Data for the task:
=-=-=-=-=

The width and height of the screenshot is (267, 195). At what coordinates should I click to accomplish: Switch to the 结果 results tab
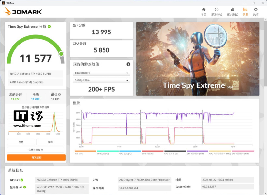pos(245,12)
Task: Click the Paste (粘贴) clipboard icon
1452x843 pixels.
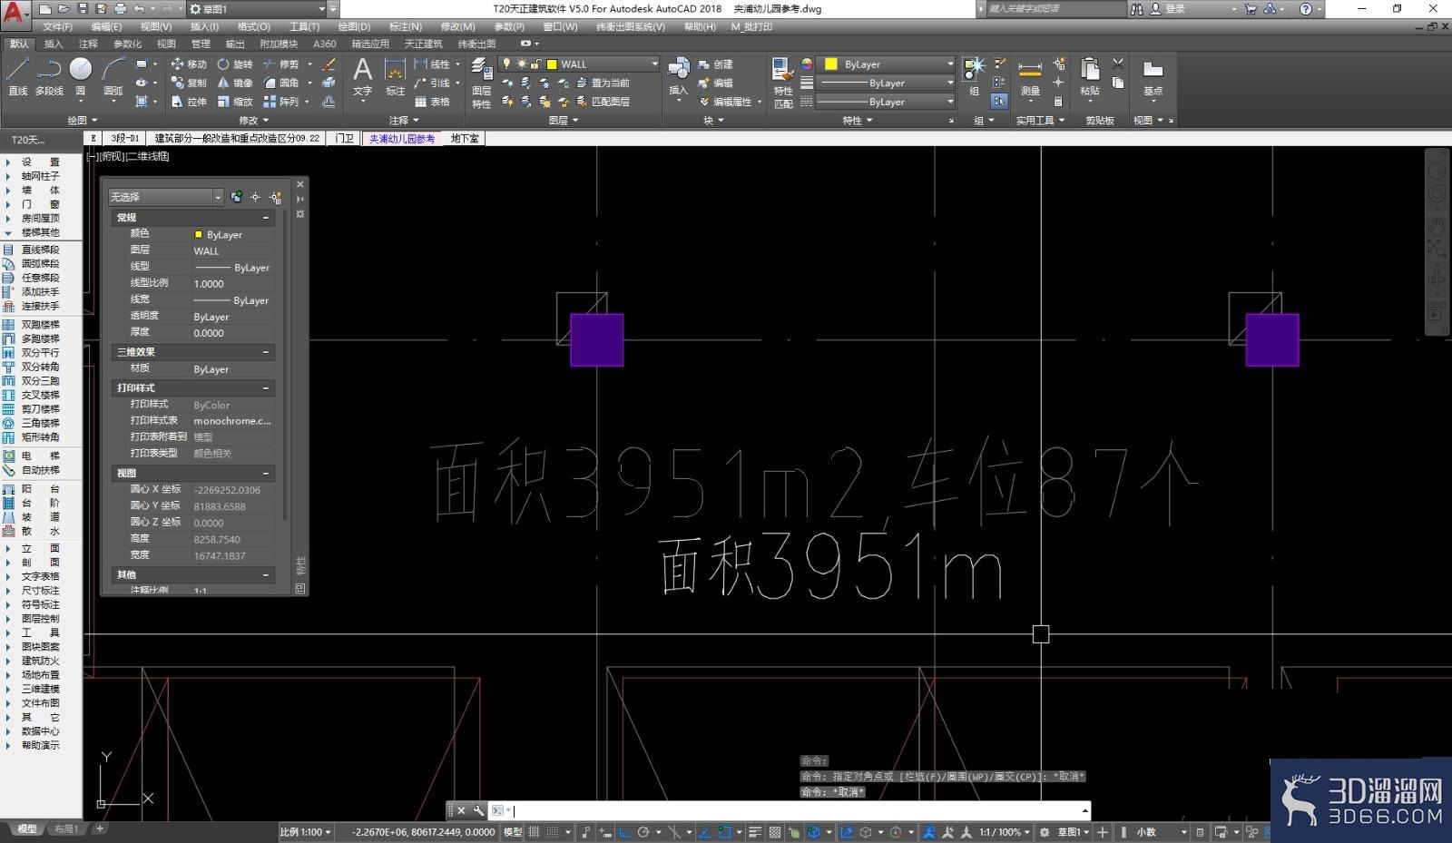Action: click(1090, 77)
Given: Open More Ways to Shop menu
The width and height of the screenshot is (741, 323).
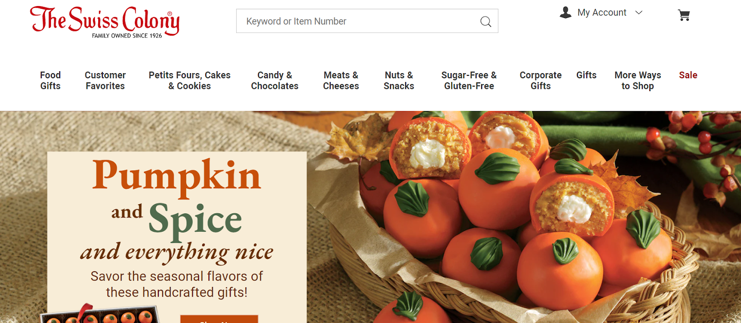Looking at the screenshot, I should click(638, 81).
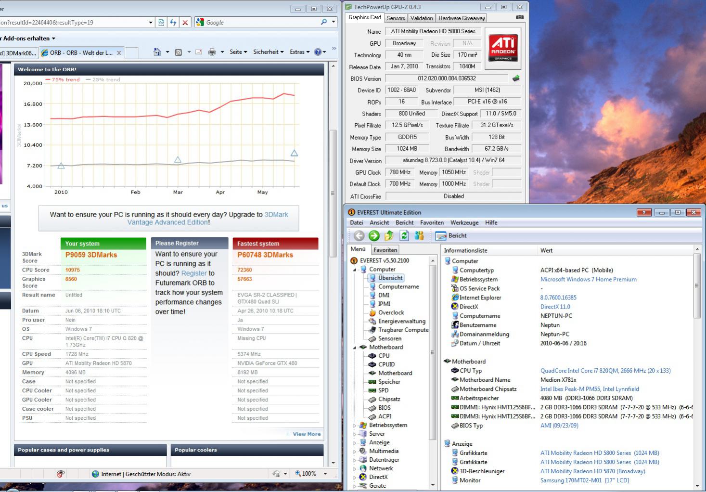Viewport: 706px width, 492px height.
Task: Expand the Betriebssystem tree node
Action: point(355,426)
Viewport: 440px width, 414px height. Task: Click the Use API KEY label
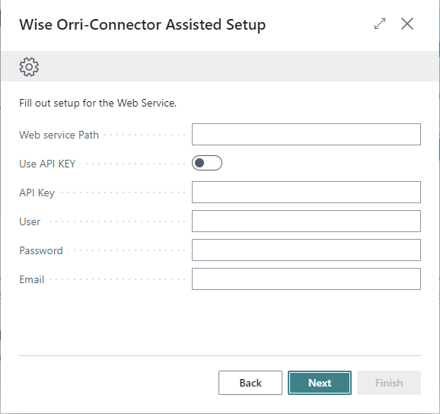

=-=-=-=-=

What you need to do: Could you set down every record above exactly as written, leaving out the pictures?

Your response:
The width and height of the screenshot is (267, 195). At what coordinates should I click to accomplish: Switch to the 结果 results tab
pos(245,12)
Task: Click the Paste (粘贴) clipboard icon
1452x843 pixels.
Action: click(1090, 77)
Given: Open More Ways to Shop menu
The width and height of the screenshot is (741, 323).
Looking at the screenshot, I should click(638, 81).
Viewport: 706px width, 492px height.
Task: Expand the Betriebssystem tree node
Action: point(355,426)
Viewport: 440px width, 414px height. Task: Click the Use API KEY label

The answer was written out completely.